▸ WORK REQUIRED
Lines from the one containing "You are a computer-use agent. The" through the end of the entries below: set them down exactly, both ends included, with nothing added.
┌─ DATA SUPPLIED
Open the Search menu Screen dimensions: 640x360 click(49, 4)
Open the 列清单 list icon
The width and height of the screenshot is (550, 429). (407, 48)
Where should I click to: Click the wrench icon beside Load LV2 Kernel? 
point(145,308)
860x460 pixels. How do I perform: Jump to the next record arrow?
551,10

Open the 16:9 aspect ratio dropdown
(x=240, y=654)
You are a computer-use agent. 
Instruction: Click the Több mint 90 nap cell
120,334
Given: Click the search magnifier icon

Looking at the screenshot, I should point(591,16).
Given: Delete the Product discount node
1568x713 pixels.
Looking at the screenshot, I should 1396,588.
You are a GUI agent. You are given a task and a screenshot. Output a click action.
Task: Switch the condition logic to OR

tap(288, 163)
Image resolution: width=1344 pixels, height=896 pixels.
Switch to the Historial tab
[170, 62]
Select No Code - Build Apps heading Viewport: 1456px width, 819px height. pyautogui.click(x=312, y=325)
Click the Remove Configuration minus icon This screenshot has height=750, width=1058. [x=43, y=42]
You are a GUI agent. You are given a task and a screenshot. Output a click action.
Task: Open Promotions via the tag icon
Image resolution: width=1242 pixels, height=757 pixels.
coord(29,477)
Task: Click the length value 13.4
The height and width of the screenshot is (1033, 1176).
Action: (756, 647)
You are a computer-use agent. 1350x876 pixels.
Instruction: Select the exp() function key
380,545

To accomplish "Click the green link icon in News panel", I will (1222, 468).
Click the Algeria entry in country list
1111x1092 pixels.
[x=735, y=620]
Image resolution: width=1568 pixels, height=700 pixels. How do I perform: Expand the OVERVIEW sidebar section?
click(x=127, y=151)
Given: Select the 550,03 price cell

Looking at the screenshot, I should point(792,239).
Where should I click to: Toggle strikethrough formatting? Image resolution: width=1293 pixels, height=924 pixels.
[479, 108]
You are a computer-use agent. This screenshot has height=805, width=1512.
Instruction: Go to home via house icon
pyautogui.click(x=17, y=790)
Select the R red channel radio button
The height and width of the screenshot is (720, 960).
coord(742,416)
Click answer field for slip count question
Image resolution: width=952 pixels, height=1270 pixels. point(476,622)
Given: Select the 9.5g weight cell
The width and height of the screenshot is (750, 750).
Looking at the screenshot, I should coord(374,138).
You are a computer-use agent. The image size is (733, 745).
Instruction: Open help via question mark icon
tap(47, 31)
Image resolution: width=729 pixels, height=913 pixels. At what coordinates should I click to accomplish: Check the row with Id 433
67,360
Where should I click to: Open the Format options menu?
└─
▸ EXPECTED ANSWER
You are a computer-use agent. The image size is (733, 745).
Instruction: Open help via question mark icon
tap(47, 31)
Image resolution: width=729 pixels, height=913 pixels. At what coordinates should I click to accomplish: Check the row with Id 433
67,360
Where should I click to: Open the Format options menu?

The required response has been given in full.